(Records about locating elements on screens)
****************************************
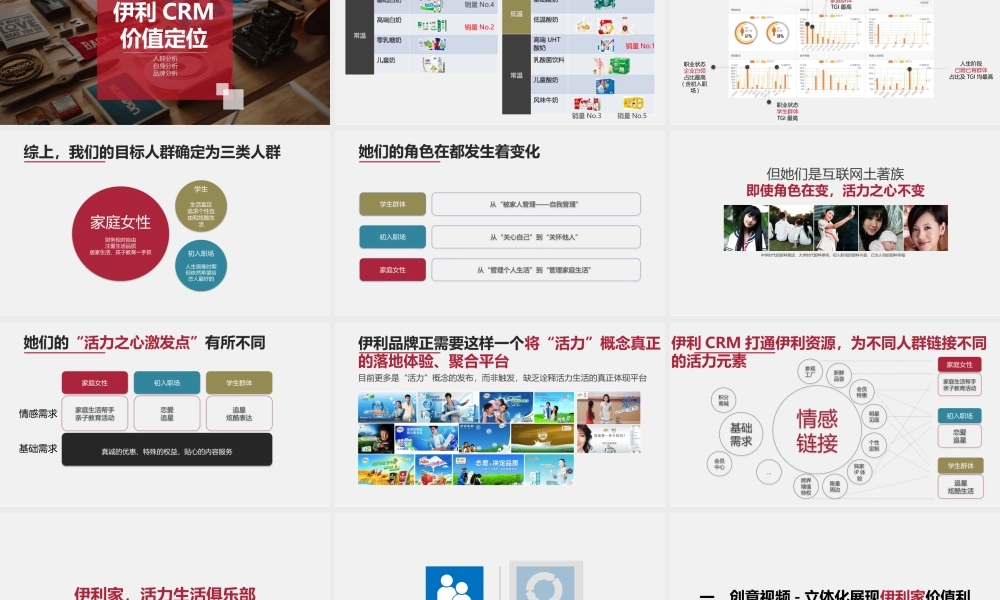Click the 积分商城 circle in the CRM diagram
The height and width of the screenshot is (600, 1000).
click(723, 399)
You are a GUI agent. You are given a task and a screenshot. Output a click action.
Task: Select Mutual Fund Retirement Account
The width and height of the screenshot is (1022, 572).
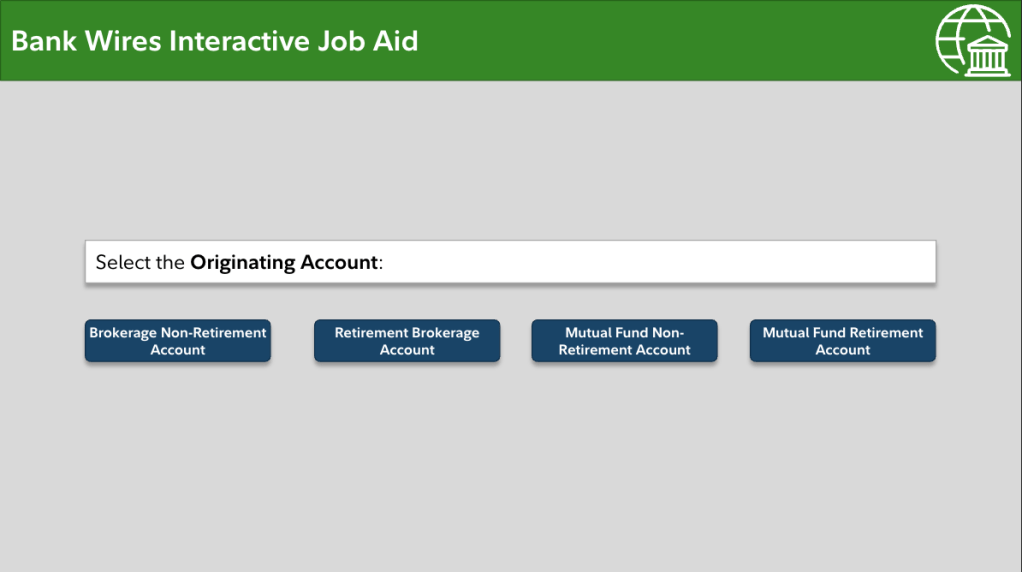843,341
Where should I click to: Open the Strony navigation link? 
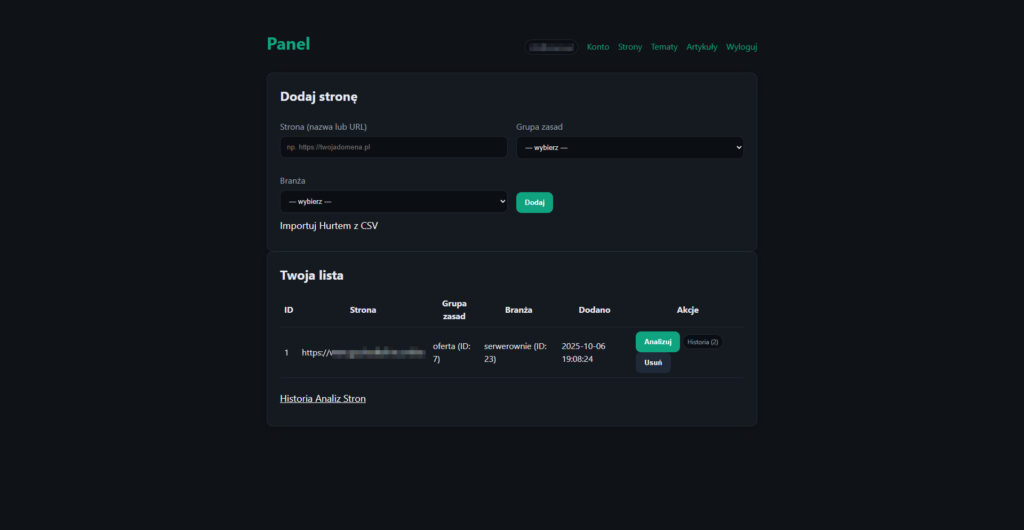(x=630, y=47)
****************************************
PROMPT
Reproduce all of the records above word for word, leaving out the pictures.

ANSWER
Click the 积分商城 circle in the CRM diagram
The height and width of the screenshot is (600, 1000).
click(723, 399)
You are a GUI agent. You are given a task and a screenshot. Output a click action.
Task: Select Mutual Fund Retirement Account
The width and height of the screenshot is (1022, 572).
843,341
Where should I click to: Open the Strony navigation link? 
(x=630, y=47)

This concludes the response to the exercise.